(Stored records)
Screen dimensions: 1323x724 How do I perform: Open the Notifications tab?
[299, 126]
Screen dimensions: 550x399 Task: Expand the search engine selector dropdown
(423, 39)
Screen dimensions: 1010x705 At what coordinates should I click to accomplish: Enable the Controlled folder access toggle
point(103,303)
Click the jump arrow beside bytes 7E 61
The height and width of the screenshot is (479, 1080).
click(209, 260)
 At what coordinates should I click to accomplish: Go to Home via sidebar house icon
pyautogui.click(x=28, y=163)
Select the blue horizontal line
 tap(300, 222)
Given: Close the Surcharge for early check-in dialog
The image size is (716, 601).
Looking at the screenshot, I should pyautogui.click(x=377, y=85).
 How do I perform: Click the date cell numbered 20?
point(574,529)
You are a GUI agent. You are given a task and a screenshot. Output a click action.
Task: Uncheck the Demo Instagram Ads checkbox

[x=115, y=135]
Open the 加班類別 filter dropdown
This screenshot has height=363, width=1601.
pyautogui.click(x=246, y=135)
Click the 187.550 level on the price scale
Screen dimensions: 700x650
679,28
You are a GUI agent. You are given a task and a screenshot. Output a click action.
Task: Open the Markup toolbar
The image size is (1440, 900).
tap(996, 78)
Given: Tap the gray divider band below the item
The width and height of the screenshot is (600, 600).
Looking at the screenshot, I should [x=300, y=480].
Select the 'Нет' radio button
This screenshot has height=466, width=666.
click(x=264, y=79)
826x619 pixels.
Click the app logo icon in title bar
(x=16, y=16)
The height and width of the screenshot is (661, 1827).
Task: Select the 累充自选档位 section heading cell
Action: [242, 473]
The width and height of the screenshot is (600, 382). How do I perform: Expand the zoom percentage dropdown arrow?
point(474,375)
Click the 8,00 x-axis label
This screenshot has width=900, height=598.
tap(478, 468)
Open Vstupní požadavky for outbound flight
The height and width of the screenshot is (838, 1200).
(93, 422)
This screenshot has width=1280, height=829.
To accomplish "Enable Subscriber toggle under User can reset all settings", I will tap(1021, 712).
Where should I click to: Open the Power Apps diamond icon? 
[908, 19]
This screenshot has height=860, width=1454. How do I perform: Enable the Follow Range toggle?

• _What you have to do_
I need exact copies of the lines from the one holding "Click the app logo icon in title bar" through the end of the records above, and nothing beyond them.

• _Solution to this task_
Click the app logo icon in title bar
(x=16, y=16)
The height and width of the screenshot is (661, 1827).
Task: Select the 累充自选档位 section heading cell
Action: [242, 473]
The width and height of the screenshot is (600, 382). How do I perform: Expand the zoom percentage dropdown arrow?
point(474,375)
Click the 8,00 x-axis label
This screenshot has width=900, height=598.
tap(478, 468)
Open Vstupní požadavky for outbound flight
The height and width of the screenshot is (838, 1200).
(93, 422)
This screenshot has width=1280, height=829.
To accomplish "Enable Subscriber toggle under User can reset all settings", I will tap(1021, 712).
Where should I click to: Open the Power Apps diamond icon? 
[908, 19]
This screenshot has height=860, width=1454. How do I perform: Enable the Follow Range toggle?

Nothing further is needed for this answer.